At Barclay’s, the crowd’s screams reached a fever pitch in the bottom of the 9th inning, when Giants pitcher Brian Wilson was on the mound to try to record the game’s final three outs. The slightly subterranean bar was packed wall-to-wall with fans who held up digital cameras to the television, thumped on the tables, and upset amber-colored pints of beer in anticipation of the moment many of them had been waiting for most of their lives.
“I don’t know anyone here, but they’re all my best friends,” Bolten said. “I was at a bar earlier where everyone was on their laptops, and it was just wrong. This is the way to watch baseball. It’s amazing what a ball club can do for a group of people.”

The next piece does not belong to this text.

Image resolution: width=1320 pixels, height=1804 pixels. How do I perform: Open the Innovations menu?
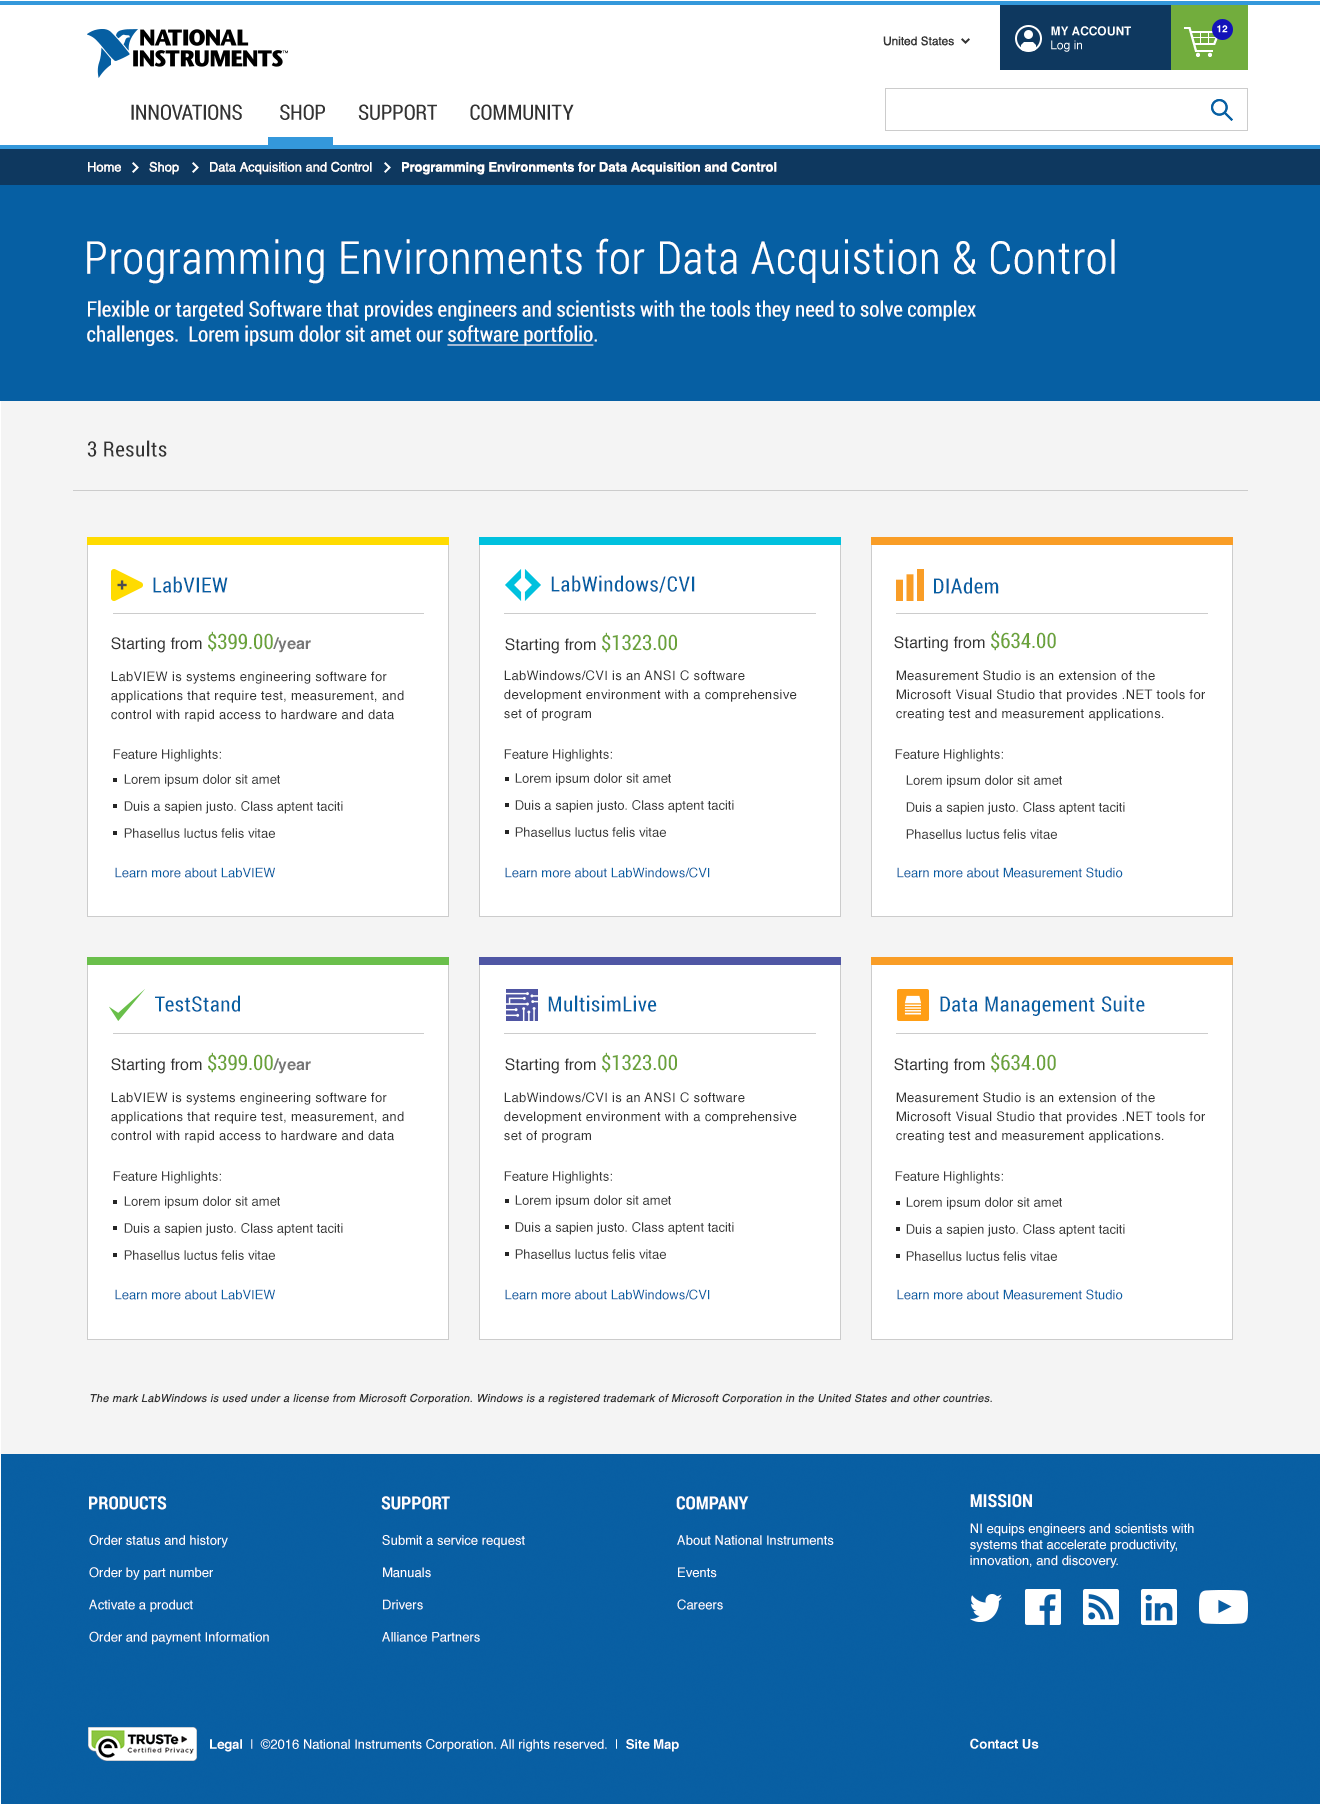[x=186, y=113]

The Giants franchise won five World Series championships when it resided in New York—the last title coming in 1954. But this is the team’s first championship since moving to San Francisco in 1958. It is the first title won by a Bay Area baseball team since the Oakland Athletics defeated the Giants in the earthquake-interrupted 1989 World Series, and it is the first Bay Area championship in any major professional sport since the San Francisco 49ers won the Super Bowl following the 1994 season.
“I’m an A’s fan, but today I’m just a baseball fan,” Patrick Oliver said at Barclay’s. “You got to get excited about great baseball. This Giants team epitomizes classic baseball.”
Wilson, one of the top relief pitchers in baseball, pitched a scoreless ninth inning to close out the decisive game. Wilson’s thick, black-dyed beard became iconic late in the season, as Giants fans began showing up to games wearing fake beards and carrying signs that read, “fear the beard.” Fans also wore wigs to imitate the shoulder-length, boyish hair of Tim Lincecum, who was the winning pitcher in both games he pitched in the series, including Monday’s game. Both times he defeated vaunted Texas pitcher Cliff Lee, who was predicted—but failed—to shut down the Giants offense.
While San Francisco’s pitching is largely credited for carrying the Giants into the playoffs and to the World Series, it was a position player, shortstop Edgar Renteria, who was selected as the series most valuable player. Renteria drove in all three runs in the final game for the Giants on a home run in the seventh inning. For the series, Renteria batted .412 with two home runs and six runs batted in.
“This season, we scratched and crawled our way up,” Bolten said. “Nobody thought we would ever get there, but there’s just something about this team. They deserved this.”